The number of malware attacks against Android devices has exploded by 400 percent since the summer of 2010, according to a new study by an Internet security research firm.
The Juniper Networks Global Threat Center compiled the study, titled “The Malicious Mobile Threats Report 2010/2011,” and finds that smartphones are continuing to come under attack by criminals intent on committing identity theft.
Technolog has the story, which rounds up some key points from the study and notes that a large part of Android’s high number of attacks seems to be its popularity around the world. Analysts have projected that half of all smartphones will be using the operating system by this time next year. Before Google’s (GOOG) Android hit the scene, it was Nokia’s (NOK) Symbian operating system that was the victim of most attacks.
Juniper Networks (JNPR) pegs the problem with users failing to protect themselves when they use smartphones the way they might if they were using computers. This isn’t the first time that we’ve heard about smartphone users being oblivious to security concerns, with one recent survey stating that only about one in 10 smartphone owners employ some kind of security software.
According to the study, in addition to malware coming in apps that users download, text messages are also a big security hole: “17 percent of all reported infections were due to SMS trojans that sent SMS messages to premium rate numbers, often at irretrievable cost to the user or enterprise.”
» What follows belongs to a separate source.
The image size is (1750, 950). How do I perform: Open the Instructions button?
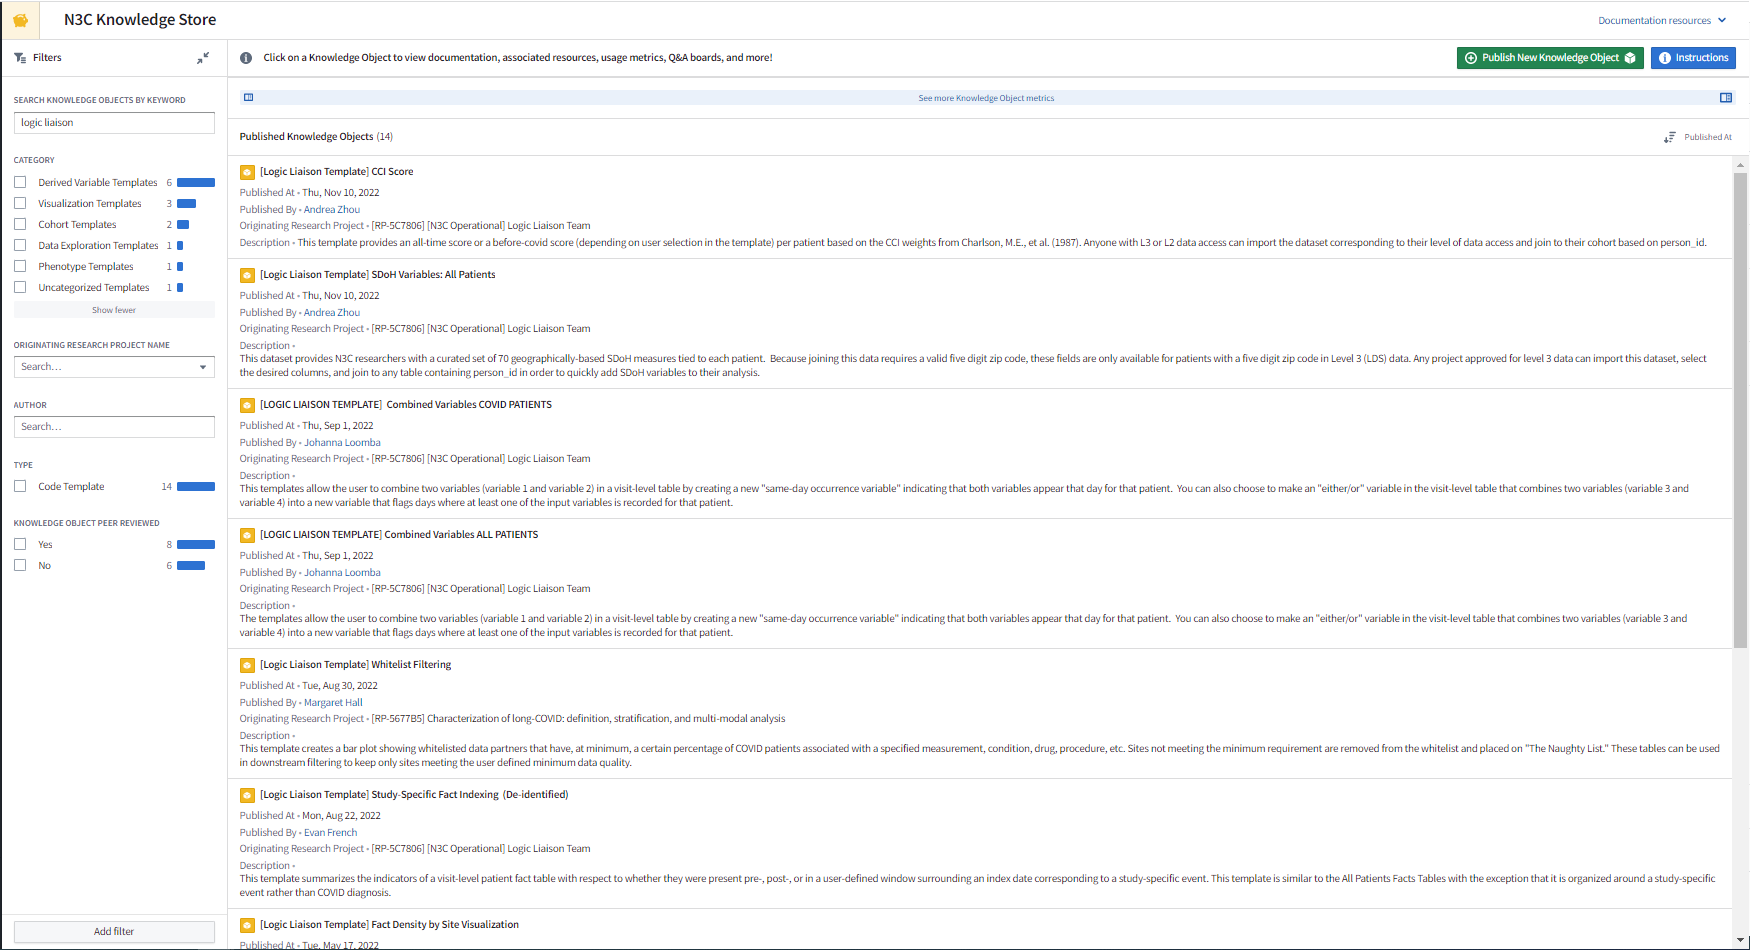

Some other quick hits form the study: Juniper reports 1 in 20 of its customers lost devices or had them stolen, requiring the use of locate, lock or wipe commands to be used to save data from prying eyes; and 20 percent of teens say they have sent explicit or “inappropriate” content using a smartphone or mobile device.
There are some steps you can take to protect yourself when you use a smartphone, and Juniper recommends looking into antivirus software for mobile devices that can help protect it from malware and intrusion. The company also suggests making complex passwords that contain capital letters, symbols and numbers without full words — the kind of steps you’d take to protect passwords for use on computers — and using device-monitoring software on kids’ phones to make sure they’re not sending things over the air they shouldn’t be.